Serge tanneur a quitté Paris et le métier d’acteur pour s’installer dans une maison délabrée de l’île de Ré. Trois ans plus tard, Gauthier Valence, acteur de télévision adulé par les foules, vient trouver Serge pour lui proposer de jouer « Le misanthrope ». Serge refuse tout net…et finalement propose à Gauthier de répéter ensemble la scène 1 de l’acte 1. Pendant cinq jours, les deux acteurs se mesurent, se défient, rivalisant de ruse et de talent. C’est alors qu’une italienne divorcée et une jeune actrice de X viennent égayer leur face à face implacable.
L’association Fabrice Luchini et le réalisateur Philippe Le Guay avait déjà fait des étincelles dans « Les femmes du 6ème étage », et cette fois-ci c’est sur une idée du comédien que le duo se reforme pour mettre en valeur et peut-être découvrir autrement le texte de Molière. Comme il le fit sur scène, le comédien a souhaité mettre en lumière ce théâtre classique souvent redouté par les élèves, qui recèle pourtant une peinture acide d’une société qui se cachait derrière des masques mais qui ne pouvait s’empêcher de se nourrir de la faiblesse des uns et de la détresse des autres. Une société dont chacun des éléments usait de bassesses pour évincer son adversaire. Alors bien sûr, on pourra toujours reprocher au projet ce côté un peu nombriliste qui met en valeur l’acteur principal lui-même qui s’est fait un nom sur sa capacité à capter l’attention d’un public par de lectures de textes classiques avec un phrasé propre et un humour toujours aussi réjouissant, mais il faut bien reconnaitre qu’il n’y a rien de plus jouissif que de voir la confrontation de ces deux personnages s’opposant à travers les personnages du « Misanthrope ».
Car il faut bien le dire, tout ça fonctionne très bien, le scénario nous plonge dans un duel d’acteur en nous permettant en même temps de découvrir les dessous du travail d’acteur de théâtre, cette manière de s’approprier un personnage de le faire vivre à travers sa propre existence pour mieux en ressortir les nuances. On découvre avec délectation, le travail de diction, le martelage des mots et des syllabes comme une chanson que l’on répète sans cesse pour appuyer sur les sonorités. Rien que pour cela on ne peut que saluer le travail précis du réalisateur, qui nous apporte là un film d’une grande fraîcheur, loin des grandes productions surprogrammées. « Alceste à Bicyclette » est un hommage réussit au théâtre et à ses acteurs. On regrettera seulement une trame parallèle, notamment autour de Francesca qui vient un peu alourdir l’ensemble notamment dans sa conclusion un peu maladroite.
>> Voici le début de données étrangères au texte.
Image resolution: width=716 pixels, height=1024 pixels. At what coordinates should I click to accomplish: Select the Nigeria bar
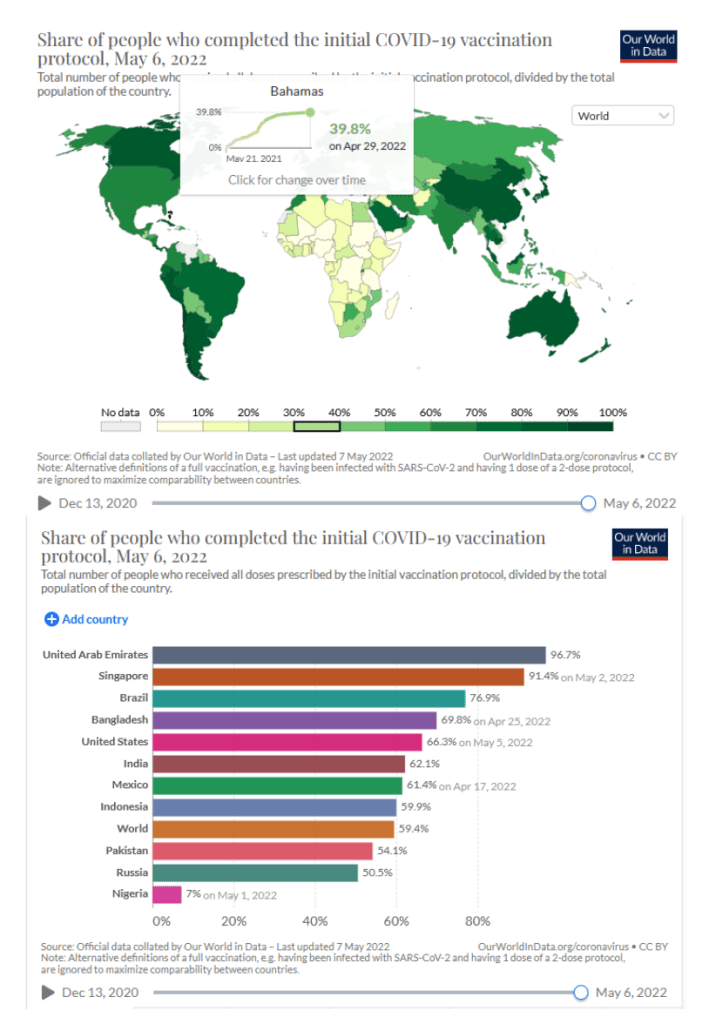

Quant aux acteurs, ils sont tout simplement à leur place, rayonnant, précis et dans leur élément naturel. Et même si Fabrice Luchini ne nous surprend pas, il a le mérite de toujours nous captiver par sa manière si reconnaissable de parler du théâtre et son appropriation quasi systématique des auteurs. Il trouve d’ailleurs en Lambert Wilson un compagnon de route, certes plus sage, mais tout aussi amoureux de ce classique, qui reste la base cimentique de leur métier. Les deux acteurs s’amusent follement et l’on attendrait presque de voir cette pièce naitre sur scène réellement, tellement les deux comédiens ont réussi le jeu de la complémentarité.
En conclusion, « Alceste à bicyclette » est une nouvelle collaboration entre Fabrice Luchini et Philippe Le Guay, qui fonctionne à merveille. Un film de cinéma qui met en lumière avec beaucoup de simplicité et d’intelligence le travail d’acteur de théâtre et les textes de Molière. Dommage que la trame parallèle finisse sur une fin bâclée.